This does not mean that I had any universal love and sympathy with human beings. Contrariwise, my sister was a dear golden-haired little girl, but I had no desire to make her lot happier. In fact, I was an irritable, rebellious problem child. It was not till I was fifteen and my world was feeling the first tremors of Darwinism, that I entirely abandoned my fairy-tale.

Winter was a lean time everywhere, but especially on those cold uplands. Preserving of the kindly fruits of the summer was unknown, except as jams. No tinned goods, except sardines and, later, salmon, were available. Salt butter was universal, though occasionally a stall-fed cow enabled a farmer to make a few pounds of fresh butter. Usually we were lucky, as there was a meagre supply of milk. I remember once the snow was deep on the ground and some accident had happened to our winter cow. The privations must have been pretty real, but there seemed to be no fuss made about it, nor any complaints. I don't believe this was exceptional. It was the recognised duty of wives to take what was provided and make the best of it, and to see to it that the head of the house was incommoded as little as possible. On the other hand, complaints may have been carefully kept from the nursery.

The unbridged rivers were the true curse to us, and to all Canterbury. I believe that never did the monthly mail arrive at the station but it contained an account of at least one drowning accident. This did not include swaggers — sundowners, we called them — who would only be ‘body page 19 of a man unidentified, evidently tried to ford the Tekapo or Waitaki River’. Those rivers were a nightmare to the wives when their husbands rode to town.
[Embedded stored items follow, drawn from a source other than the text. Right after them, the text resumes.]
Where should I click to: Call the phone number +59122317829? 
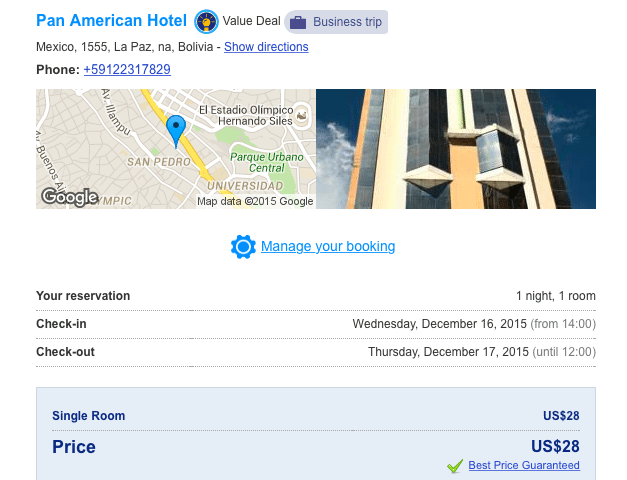[x=127, y=70]
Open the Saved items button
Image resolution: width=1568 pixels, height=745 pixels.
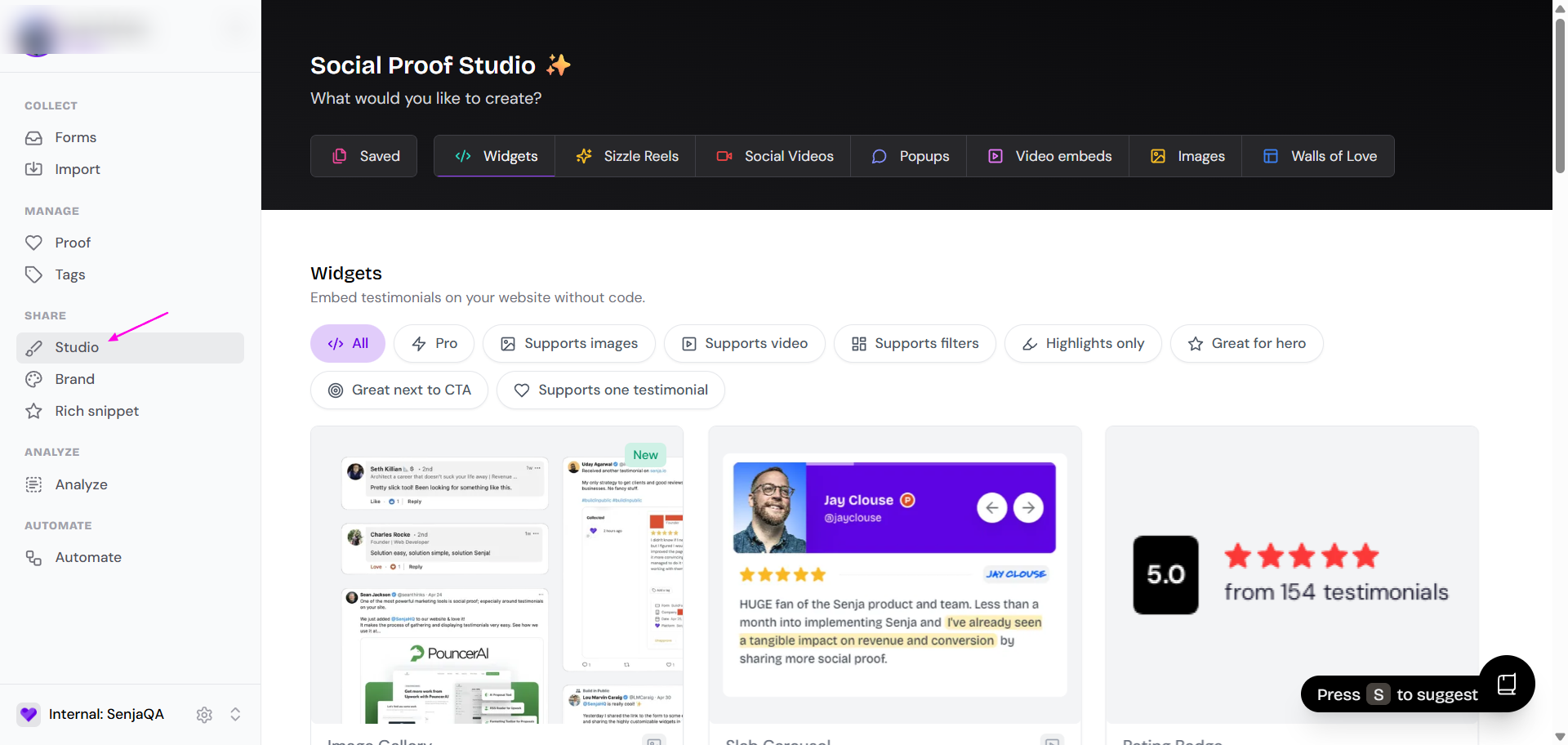(364, 156)
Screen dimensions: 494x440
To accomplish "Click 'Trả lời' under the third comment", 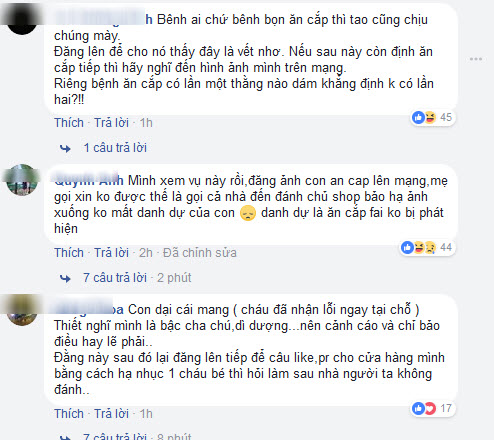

There was no road from Ben Ohau till one almost reached Burke's Pass. One simply drove across country, picking up, if possible, bullock-waggon tracks, which were often well chosen. At both of the larger rivers the Provincial Council stationed a man to look after the ford. When you reached the river, you waited till the ford-man came out of his cottage on the other side and with a flag showed by the signs where best to ford it. After a flood the banks were often washed away, and a steep drop of from four to ten feet might be cut in them. It was the ford-man's job to discover where the new ford was (it often changed) and to construct a cutting by which teams could drive into the river at a reasonable grade. Even with these precautions, fording the rivers was a terrifying experience. If you, reader, take a little trip to Mount Cook in a motor-car in this year of grace 1950, just take a look, as you roll across the bridge, over into the milky boiling water of the Tekapo or the Pukaki, and you will be amazed that any man ever had the courage to take his wife and family into such a cauldron.

My father drove what was then called a Galloway team — three horses abreast — in a waggonette. Two were considered not sufficient for the journey, and a four-in-hand was the team of the really wealthy. Often one horse was left behind as we neared the town and the roads improved. Once we had an accident on the way home. At a steep little pinch, pulling up out of a small river, my father injudiciously gave a spirited horse a sharp flick. Paddy promptly kicked the trap to pieces. We had seven miles to walk to the ford-man's cottage at the Tekapo River. There we had to stay the night, though there were only two very small rooms. All I remember of that night was hearing the crawing of fowls having their heads wrung for our supper, to the accompaniment of which I fell asleep, supperless. Next day, page 20 my father rode to the station and brought the dray. It was well after dark the following night when we reached home.

The ‘May storm’ is still remembered in the chronicles of Mackenzie Country. Usually snow did not fall heavily there till after June, and in April or May the squatters mustered the mountainous ridges and drove the sheep to the lower country that they might not be imprisoned on the heights by the snowdrifts. That year, 1878, Ben Ohau had mustered early, and most of the sheep were down on the flats. When an exceptional fall of snow came on the eighth of May, my father, no doubt, congratulated himself on his early muster, but the snowfall, about sixteen inches, as far as I can remember, was followed by six weeks' heavy frosts. Every night, the snow froze hard, every day the hot sunshine melted the surface, which froze again at night, till the paddocks were overlaid by clear, hard ice some two inches thick. The unfortunate sheep could see the grass through it, and died feebly tapping the hard surface. The Ben Ohau flock perished and had to be renewed. One of the young station-hands put sledge-runners on a box and we three children were pulled about over the hard snow, but I was old enough to be overwhelmed by the misery of it all and got no enjoyment from the sleighing.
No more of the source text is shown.